夜、新宿、中川君に会う。「ガンジー」でビーフカレー食う。
シネマートで山下敦弘『超能力研究部の3人』見る。
フェイクドキュメンタリーというこの映画に、秋元真夏生田絵梨花橋本奈々未の3人のジャジャマル・ピッコロ・ポロリへの生成変化を期待した。しかし、秋元真夏とヤンキーたちとのシーンで頂点を迎え、この映画は失速する。
このシーンでの秋元真夏生田絵梨花は素晴らしい。というのはこのとき秋元真夏は別のなにものかに成りつつあり、生田絵梨花のたがは外れつつあったからだ。そしてこのシーンの終わりにスタッフから秋元真夏へ盛大な拍手が送られ、ここでこの映画は終わってしまったのだ。
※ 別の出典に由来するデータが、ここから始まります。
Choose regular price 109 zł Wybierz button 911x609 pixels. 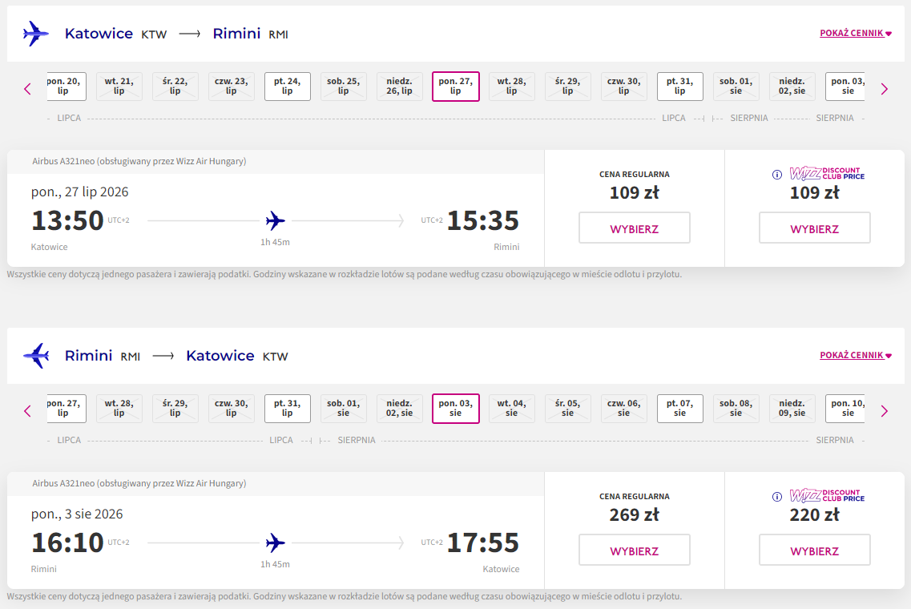point(635,228)
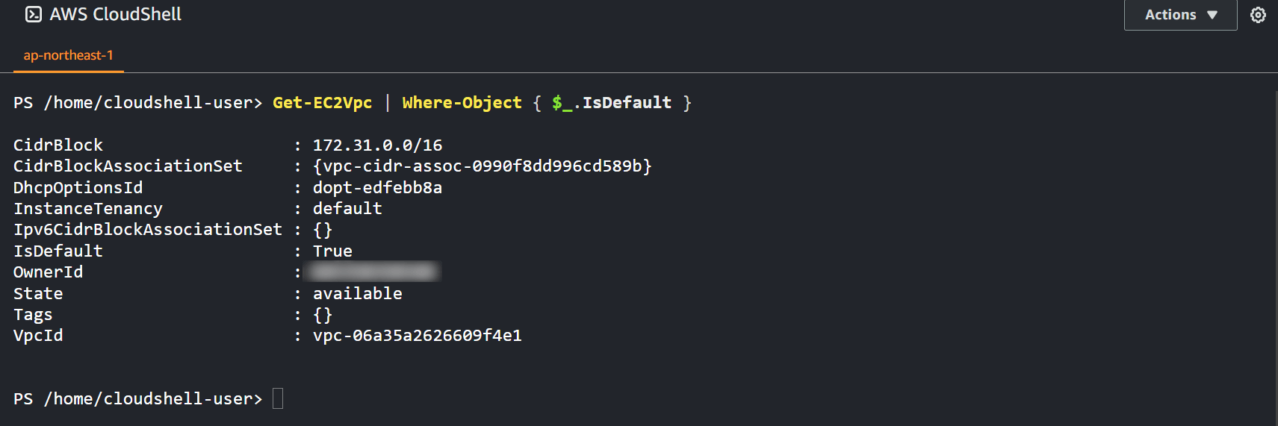Click the AWS CloudShell title text
The width and height of the screenshot is (1278, 426).
point(116,14)
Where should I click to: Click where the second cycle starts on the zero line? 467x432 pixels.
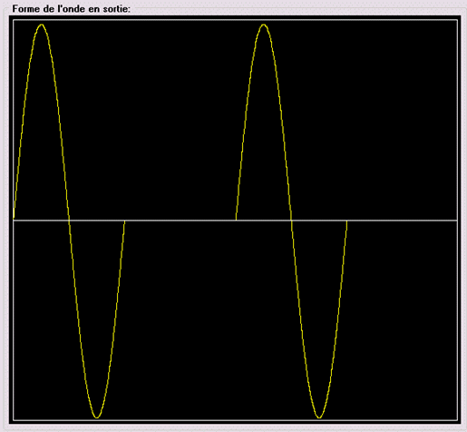click(236, 220)
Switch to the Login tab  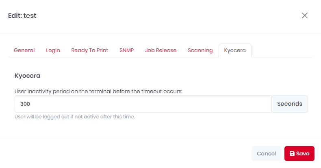point(53,50)
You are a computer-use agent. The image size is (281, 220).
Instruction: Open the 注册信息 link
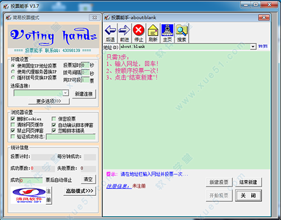pyautogui.click(x=119, y=186)
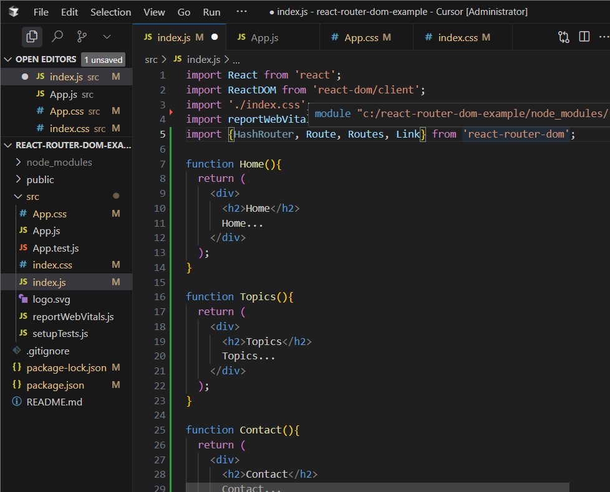Click the unsaved dot on index.js tab
The width and height of the screenshot is (610, 492).
[215, 37]
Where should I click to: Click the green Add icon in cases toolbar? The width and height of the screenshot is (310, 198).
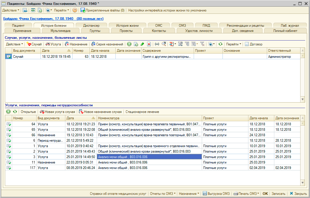click(129, 44)
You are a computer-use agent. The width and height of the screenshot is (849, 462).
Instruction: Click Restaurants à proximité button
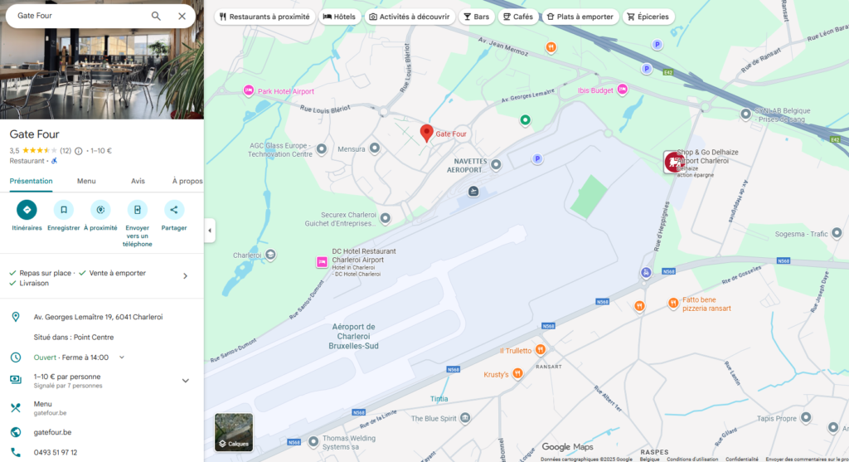click(264, 17)
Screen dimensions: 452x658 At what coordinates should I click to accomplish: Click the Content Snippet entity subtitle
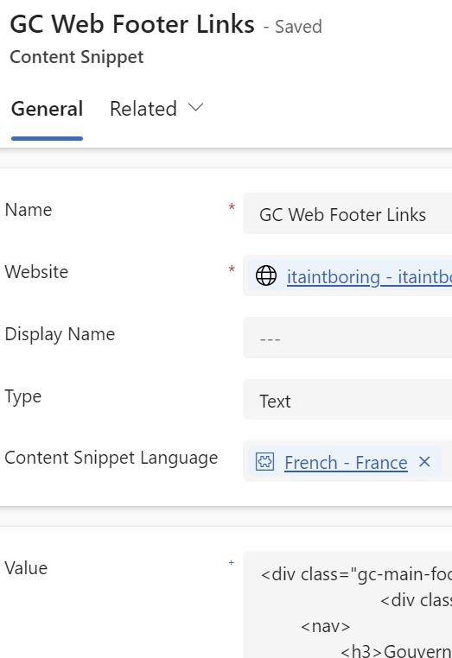click(x=77, y=57)
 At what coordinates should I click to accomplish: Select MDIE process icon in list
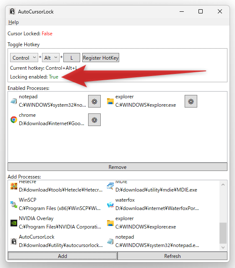(x=110, y=186)
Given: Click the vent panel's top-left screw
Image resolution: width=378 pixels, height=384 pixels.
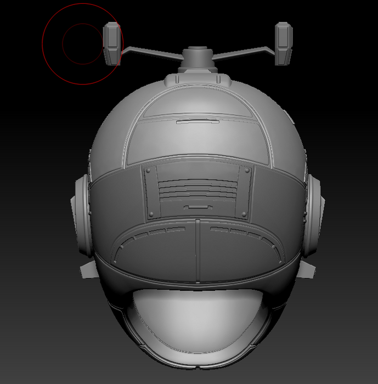Looking at the screenshot, I should (x=148, y=171).
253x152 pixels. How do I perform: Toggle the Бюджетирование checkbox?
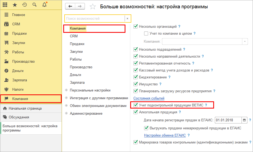click(136, 77)
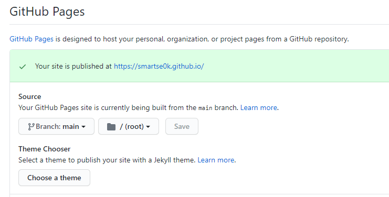Screen dimensions: 389x197
Task: Click the GitHub Pages page heading
Action: click(x=47, y=12)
それは山下敦弘が、3人への興味を失してしまったからか、あるいは、3人がなにか別のものに変わってしまうことの責任を負いきることができなかったからである。恐らく後者であり、あるいは前者と後者は表裏一体である。監督として、秋元をなにか別のものに変え、生田のたがを外してしまうことに対する責任の重さ。恐らくは、その重さに耐えきれずに今回もまた山本剛史という山下作品常連の、いわば山下敦弘の分身であるような存在を導入してしまう。
山本剛史は例のごとく茶番劇を繰り広げる。それは面白いことには面白いのだが、決して映画的に暴力的な、危機的笑いではなく、あくまで安全地帯の笑いである。それは秋元、生田、橋本が別のものに変わりつつある状況に対して、「冗談じゃないか」と安定をもたらそうとする笑い。さらにはその茶番劇に山下監督自身が加担してしまうことによって、もはや観客はこの映画の演出/偶然に真摯に向き合うことはできない。「冗談じゃないか」と言ってしまうことによって、以後あらゆる偶然性は殺されてしまう。スタッフ、キャストも馴れ合いの共犯関係を結ぶ。たとえそれが本当に偶然起こったことであったとしても、すべては監督のコントロール下にあるものとして扱われ、観客はもはやその偶然に期待することはできない。
『その男、狂棒に突き』のラスト、部屋でひとりこめかみに自ら拳銃を突き付けながら、全裸でマスターベーションをする山本剛史は良かった。山下敦弘の分身である山本剛史がそのとき語っていたのは、現代の多くの映画作家が同じく抱えているであろう諦念、「カサヴェテスのようにはできない」ということだろう。
山下敦弘の不幸(?)とは、それでもなお「人間」を撮ろうとすることかも知れない。「映画は人間を撮るものではない」とは黒沢清の言葉(この言葉を鵜呑みにしてはいけない)。山下敦弘の初期短編集のいくつかの作品はより面白かった。それらは「人間」を撮ろうとしていなかったからかも知れない。
しかし、「人間」をやめたそのとき、根底にあるのはいつも死、死、死・・・地獄の生成変化である。「はやく人間になりたい・・・」
来週は乃木坂のライブ。楽しみだ。